Französiche Liste von welchen länder?
Stäte aus frankreich? Europa? Welt?

Blackmoor


----------



## Kosh (11. August 2003)

Es geht um ne Regestrierungsseite wo der User sein Heimatland auswählt. Kurz gesagt es geht um alle Länder der Welt.


----------



## Andreas Gaisbauer (11. August 2003)

Hallo,
also auf Deutsch bekommst du so eine Liste unter http://www.drweb.de/ressourcen/laender_auswahl.shtml 
Man kann ja mal versuchen das ganze mal via Babelfish zu Übersetzten... 

bye


----------



## Blackmoor (11. August 2003)

Also, wie die Länder auf französich heissen?
Like France, Autriche, Allemagne, Angletaire ... ?

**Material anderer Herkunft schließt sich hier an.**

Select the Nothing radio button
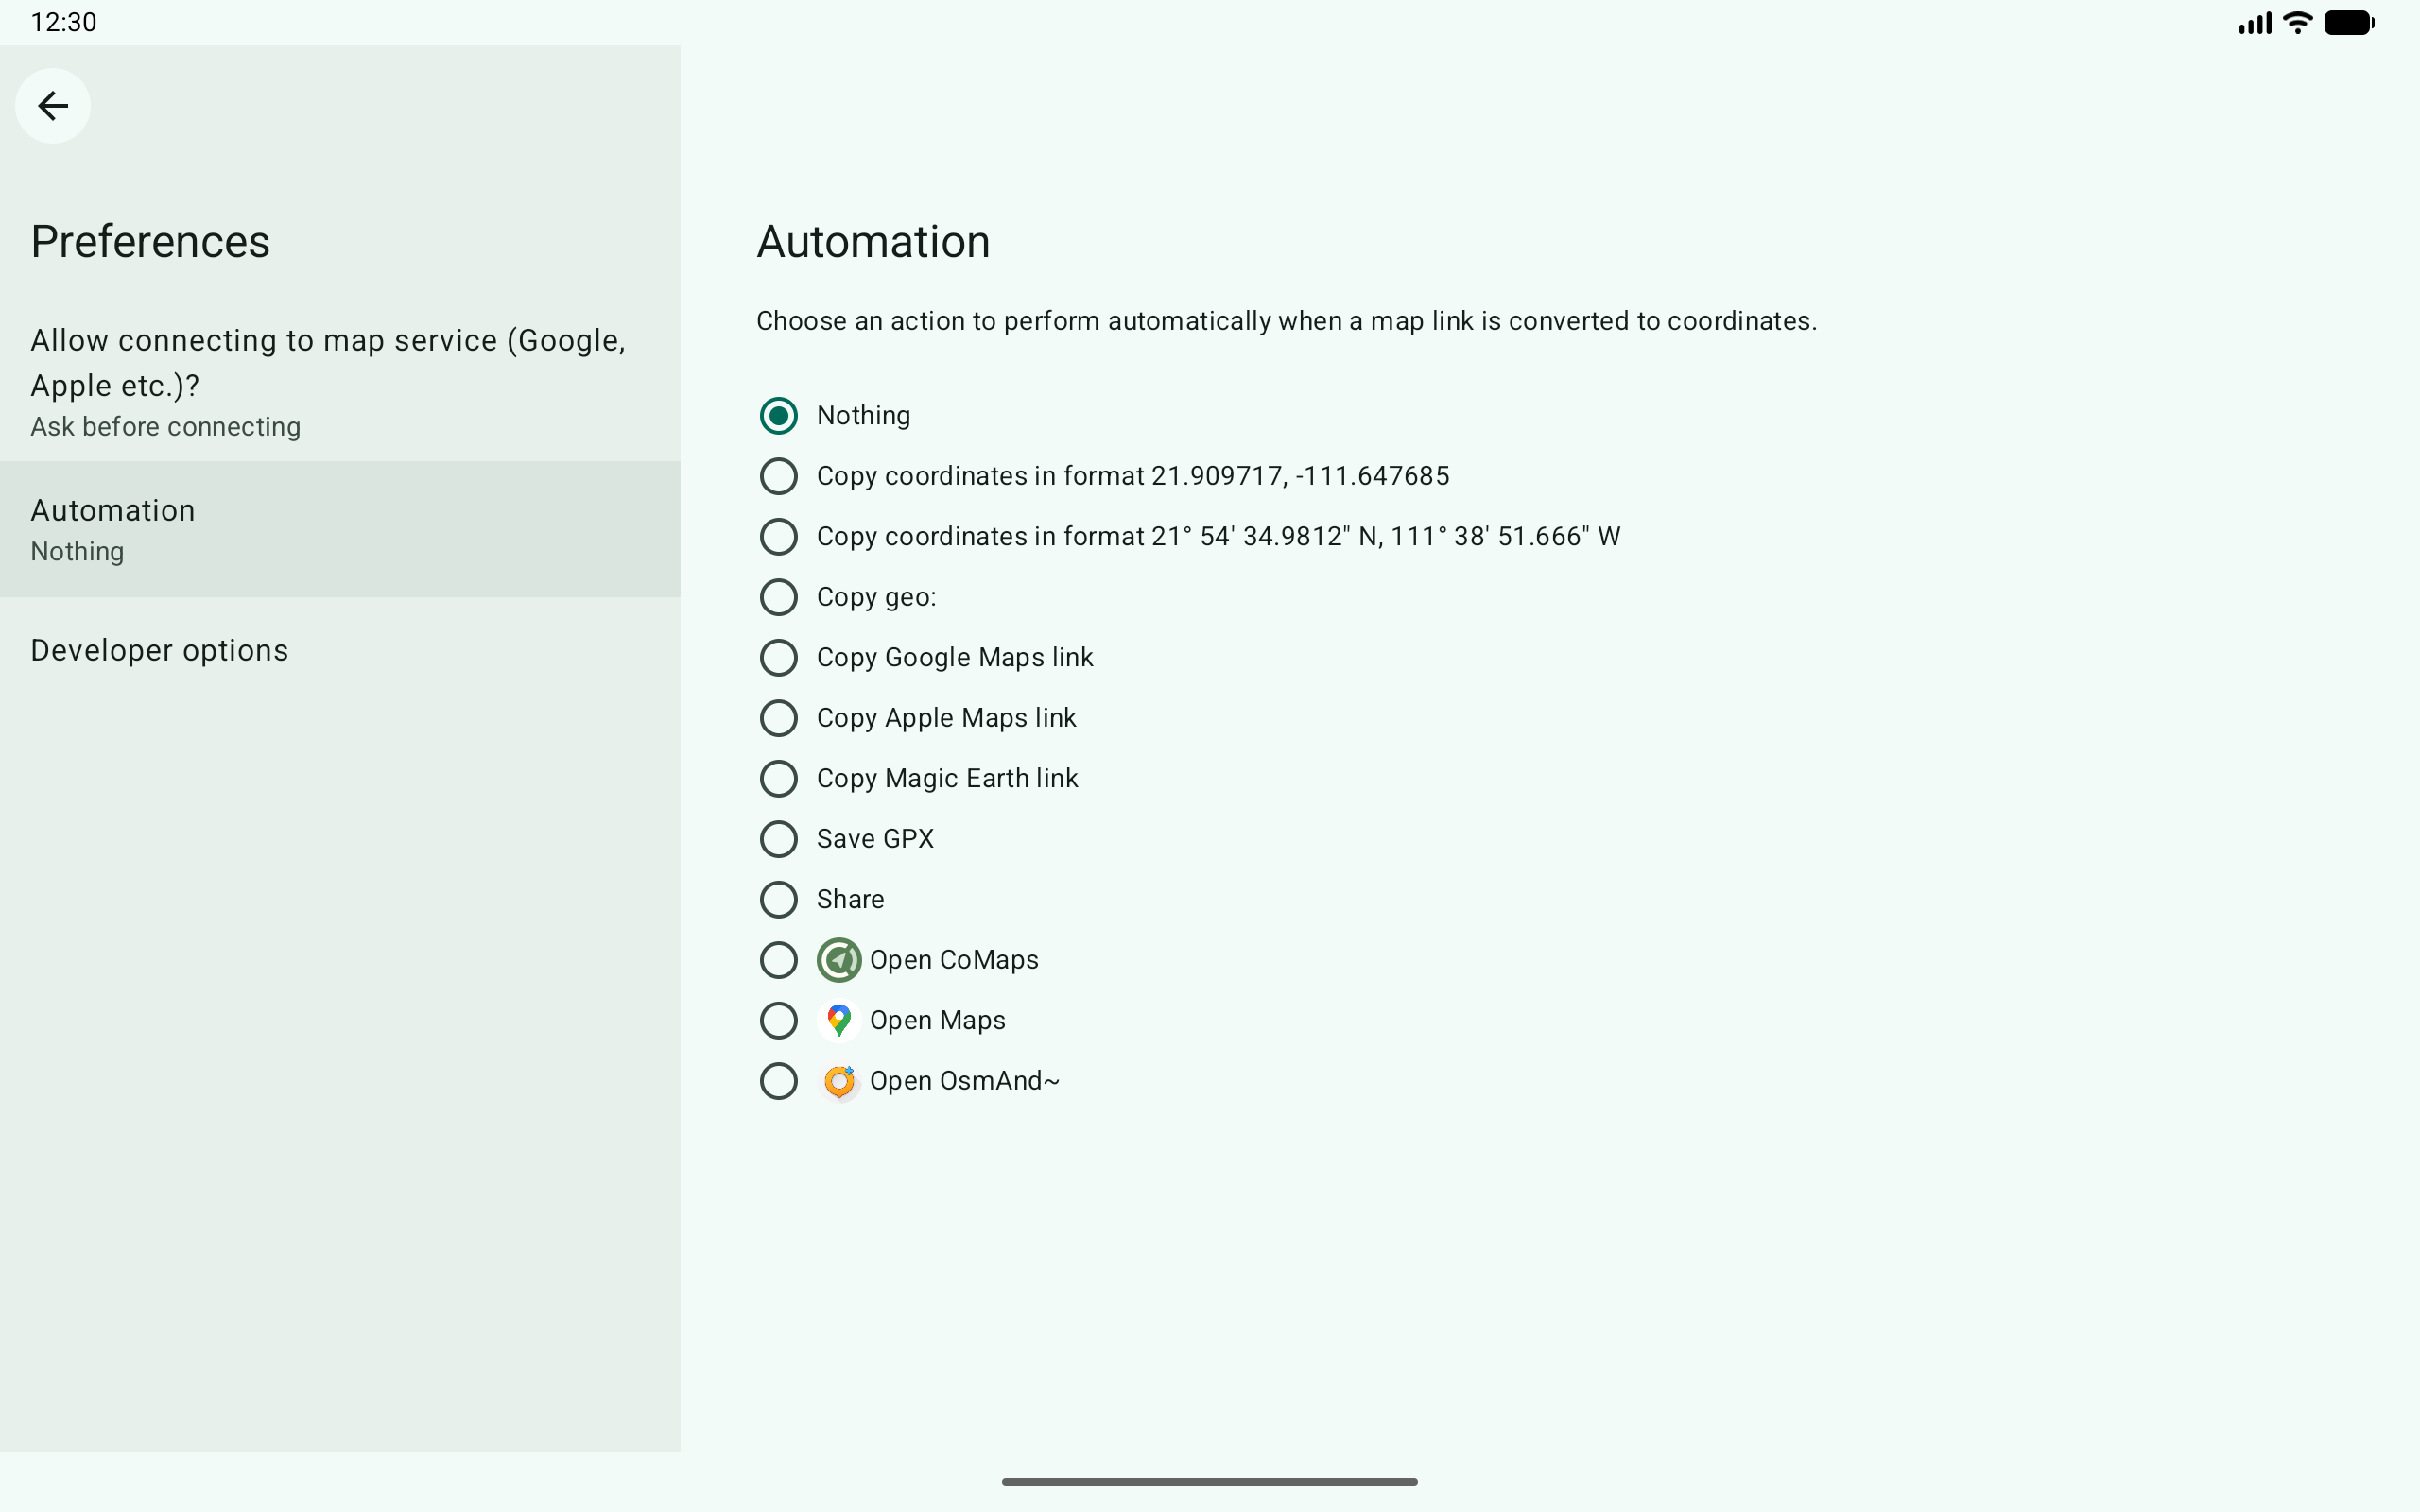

Ich spürs schon Ich darf übersetzen ;-)


----------



## sam (11. August 2003)

> _Original geschrieben von Blackmoor _
> *Ich spürs schon Ich darf übersetzen ;-) *


Erlaubnis erteilt


----------



## WildCherry (12. August 2003)

schau dir mal den source code dieser seite an:
http://www.francecontact.net/cgi-bin/user?action=register_p2

ansonsten:
google.fr, "formulaire inscription france allemagne" etc...

viel spass beim sourcecodezerpflücken 
cherry


----------



## Blackmoor (12. August 2003)

Ich hab den Quellcode zerhackstückelt:

Original Quelltext nur in besserer Anordnung 

Alle Länder nur auf französich

Hoffe kan dir damit weiterhelfen,
Die option tags hab ich übrigens drangelassen

Blackmoor

@Sam Zumindest musste ich nicht viel überstezen


----------



## WildCherry (12. August 2003)

warst du denn auch so nett und hast die liste auf vollständigkeit überprüft? ;-)


----------



## Blackmoor (12. August 2003)

Europa ja,
Rest der Welt, ehmmm nein


----------



## Andreas Gaisbauer (12. August 2003)

nice  gute Arbeit


----------